::: DATA EXTRACT :::

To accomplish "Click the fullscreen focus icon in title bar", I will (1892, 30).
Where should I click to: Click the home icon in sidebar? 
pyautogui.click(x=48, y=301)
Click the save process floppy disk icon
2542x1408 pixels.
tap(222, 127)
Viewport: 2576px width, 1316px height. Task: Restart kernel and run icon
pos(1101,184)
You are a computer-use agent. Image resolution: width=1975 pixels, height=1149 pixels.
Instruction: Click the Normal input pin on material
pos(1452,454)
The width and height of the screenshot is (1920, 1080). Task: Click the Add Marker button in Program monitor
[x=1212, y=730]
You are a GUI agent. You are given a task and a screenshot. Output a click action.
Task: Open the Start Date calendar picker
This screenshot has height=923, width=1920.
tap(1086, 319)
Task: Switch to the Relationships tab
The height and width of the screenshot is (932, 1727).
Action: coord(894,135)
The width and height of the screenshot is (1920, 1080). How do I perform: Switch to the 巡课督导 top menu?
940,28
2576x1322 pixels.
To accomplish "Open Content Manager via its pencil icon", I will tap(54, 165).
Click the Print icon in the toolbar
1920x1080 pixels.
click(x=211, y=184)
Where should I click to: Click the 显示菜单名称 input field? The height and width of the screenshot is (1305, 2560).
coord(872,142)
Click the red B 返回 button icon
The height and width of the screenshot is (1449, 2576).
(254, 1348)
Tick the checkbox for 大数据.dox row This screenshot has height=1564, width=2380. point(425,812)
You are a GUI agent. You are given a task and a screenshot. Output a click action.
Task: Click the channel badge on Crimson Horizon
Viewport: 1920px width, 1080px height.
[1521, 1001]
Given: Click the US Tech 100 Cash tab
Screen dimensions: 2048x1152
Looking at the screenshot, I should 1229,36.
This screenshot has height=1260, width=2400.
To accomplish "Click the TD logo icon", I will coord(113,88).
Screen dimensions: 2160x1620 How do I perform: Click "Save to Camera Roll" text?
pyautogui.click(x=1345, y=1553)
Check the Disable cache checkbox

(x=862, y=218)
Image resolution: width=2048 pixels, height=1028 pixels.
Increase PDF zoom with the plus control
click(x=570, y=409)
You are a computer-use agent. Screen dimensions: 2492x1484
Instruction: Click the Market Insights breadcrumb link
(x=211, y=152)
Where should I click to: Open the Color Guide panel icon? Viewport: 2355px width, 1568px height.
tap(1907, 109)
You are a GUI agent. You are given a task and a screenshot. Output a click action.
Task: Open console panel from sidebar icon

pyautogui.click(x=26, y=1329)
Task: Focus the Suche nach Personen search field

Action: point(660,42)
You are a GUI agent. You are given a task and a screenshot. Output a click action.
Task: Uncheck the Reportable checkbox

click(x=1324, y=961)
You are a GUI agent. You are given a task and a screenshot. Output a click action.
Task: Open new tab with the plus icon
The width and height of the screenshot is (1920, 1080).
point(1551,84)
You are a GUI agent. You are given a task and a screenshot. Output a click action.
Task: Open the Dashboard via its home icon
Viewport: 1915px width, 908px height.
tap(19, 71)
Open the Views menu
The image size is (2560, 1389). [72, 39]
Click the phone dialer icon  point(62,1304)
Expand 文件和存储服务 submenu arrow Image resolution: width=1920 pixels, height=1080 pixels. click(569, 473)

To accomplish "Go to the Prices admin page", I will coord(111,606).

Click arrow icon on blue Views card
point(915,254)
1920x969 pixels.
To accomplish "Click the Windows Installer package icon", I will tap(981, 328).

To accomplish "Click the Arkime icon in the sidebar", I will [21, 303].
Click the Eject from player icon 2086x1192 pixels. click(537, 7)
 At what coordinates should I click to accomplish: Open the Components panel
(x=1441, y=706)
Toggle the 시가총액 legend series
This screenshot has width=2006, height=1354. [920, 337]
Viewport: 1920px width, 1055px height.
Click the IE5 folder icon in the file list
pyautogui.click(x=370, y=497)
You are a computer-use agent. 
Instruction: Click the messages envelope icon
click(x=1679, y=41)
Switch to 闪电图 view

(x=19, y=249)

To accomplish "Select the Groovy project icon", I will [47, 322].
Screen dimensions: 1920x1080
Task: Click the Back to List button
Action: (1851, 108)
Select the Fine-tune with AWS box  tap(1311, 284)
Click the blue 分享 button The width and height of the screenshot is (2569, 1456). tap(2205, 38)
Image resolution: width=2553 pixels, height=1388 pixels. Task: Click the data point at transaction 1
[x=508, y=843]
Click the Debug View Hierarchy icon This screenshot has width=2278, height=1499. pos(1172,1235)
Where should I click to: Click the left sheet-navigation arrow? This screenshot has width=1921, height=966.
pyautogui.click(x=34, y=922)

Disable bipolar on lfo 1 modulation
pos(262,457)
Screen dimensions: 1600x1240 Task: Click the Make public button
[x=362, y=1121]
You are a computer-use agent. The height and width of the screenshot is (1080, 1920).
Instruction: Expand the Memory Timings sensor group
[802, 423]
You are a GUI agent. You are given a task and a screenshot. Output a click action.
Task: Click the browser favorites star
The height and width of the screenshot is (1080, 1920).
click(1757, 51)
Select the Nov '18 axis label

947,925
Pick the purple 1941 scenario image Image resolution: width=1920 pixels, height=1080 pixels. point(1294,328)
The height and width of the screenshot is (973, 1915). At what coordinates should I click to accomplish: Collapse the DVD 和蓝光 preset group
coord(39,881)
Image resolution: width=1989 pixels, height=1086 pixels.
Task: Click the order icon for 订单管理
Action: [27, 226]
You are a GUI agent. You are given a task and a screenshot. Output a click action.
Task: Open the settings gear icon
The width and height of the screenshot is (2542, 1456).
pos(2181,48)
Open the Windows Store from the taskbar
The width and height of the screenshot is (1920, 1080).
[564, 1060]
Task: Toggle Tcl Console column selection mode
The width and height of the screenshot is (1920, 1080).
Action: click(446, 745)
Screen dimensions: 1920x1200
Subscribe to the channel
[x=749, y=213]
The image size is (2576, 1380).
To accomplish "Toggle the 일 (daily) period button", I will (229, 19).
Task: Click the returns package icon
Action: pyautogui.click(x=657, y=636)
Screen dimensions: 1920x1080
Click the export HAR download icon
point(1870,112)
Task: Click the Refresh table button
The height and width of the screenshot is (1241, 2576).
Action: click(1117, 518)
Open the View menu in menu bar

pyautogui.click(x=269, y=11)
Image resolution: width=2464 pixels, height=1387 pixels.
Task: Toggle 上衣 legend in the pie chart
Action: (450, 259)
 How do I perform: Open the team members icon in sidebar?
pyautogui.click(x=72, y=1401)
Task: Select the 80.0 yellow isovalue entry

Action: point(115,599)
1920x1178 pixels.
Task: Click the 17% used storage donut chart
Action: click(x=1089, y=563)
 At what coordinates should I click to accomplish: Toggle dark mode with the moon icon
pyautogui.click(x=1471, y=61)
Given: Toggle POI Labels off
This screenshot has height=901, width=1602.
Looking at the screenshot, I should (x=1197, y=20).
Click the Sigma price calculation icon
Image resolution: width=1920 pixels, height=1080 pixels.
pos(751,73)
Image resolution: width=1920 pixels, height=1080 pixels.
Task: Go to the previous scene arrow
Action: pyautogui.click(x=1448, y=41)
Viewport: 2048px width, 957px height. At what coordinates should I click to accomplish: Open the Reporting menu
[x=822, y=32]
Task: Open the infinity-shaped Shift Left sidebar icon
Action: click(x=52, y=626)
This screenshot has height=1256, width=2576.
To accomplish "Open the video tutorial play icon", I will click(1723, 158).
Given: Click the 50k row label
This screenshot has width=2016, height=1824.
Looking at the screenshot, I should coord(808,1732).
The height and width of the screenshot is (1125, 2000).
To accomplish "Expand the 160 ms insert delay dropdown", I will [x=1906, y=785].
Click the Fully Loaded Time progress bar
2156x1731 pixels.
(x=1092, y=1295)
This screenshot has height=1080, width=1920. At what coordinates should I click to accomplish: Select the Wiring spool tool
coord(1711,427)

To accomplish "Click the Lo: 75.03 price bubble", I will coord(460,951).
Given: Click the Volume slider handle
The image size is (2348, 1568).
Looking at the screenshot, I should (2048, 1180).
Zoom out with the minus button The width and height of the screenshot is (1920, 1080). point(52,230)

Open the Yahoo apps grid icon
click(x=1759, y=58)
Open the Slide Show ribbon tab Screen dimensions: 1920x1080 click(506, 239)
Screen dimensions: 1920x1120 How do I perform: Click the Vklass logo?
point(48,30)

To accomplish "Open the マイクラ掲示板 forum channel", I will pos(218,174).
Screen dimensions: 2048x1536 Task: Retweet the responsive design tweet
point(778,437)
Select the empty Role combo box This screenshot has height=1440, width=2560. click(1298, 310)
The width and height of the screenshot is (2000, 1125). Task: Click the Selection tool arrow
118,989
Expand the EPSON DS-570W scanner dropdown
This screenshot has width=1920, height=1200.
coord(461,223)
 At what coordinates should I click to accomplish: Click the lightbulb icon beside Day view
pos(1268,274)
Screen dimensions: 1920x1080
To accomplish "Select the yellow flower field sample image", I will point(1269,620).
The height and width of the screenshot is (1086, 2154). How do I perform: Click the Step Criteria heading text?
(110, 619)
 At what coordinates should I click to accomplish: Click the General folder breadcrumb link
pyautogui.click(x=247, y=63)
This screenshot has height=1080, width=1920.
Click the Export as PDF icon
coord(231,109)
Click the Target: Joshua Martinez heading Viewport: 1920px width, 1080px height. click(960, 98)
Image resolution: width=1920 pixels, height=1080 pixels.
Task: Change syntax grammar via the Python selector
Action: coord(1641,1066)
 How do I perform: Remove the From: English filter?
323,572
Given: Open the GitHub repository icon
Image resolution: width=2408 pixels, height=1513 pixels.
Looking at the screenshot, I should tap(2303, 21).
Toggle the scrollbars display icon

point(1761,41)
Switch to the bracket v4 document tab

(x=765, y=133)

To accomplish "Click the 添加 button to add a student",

:::

(REQUIREMENT) Go through the entries above and copy every line containing "computer".

(RESPONSE TO THIS EXERCISE)
You are a computer-use agent. Image resolution: width=1975 pixels, height=1149 pixels.
You are a computer-use agent. Screen dimensions: 2492x1484
You are a computer-use agent. 
You are a computer-use agent. The height and width of the screenshot is (1080, 1920).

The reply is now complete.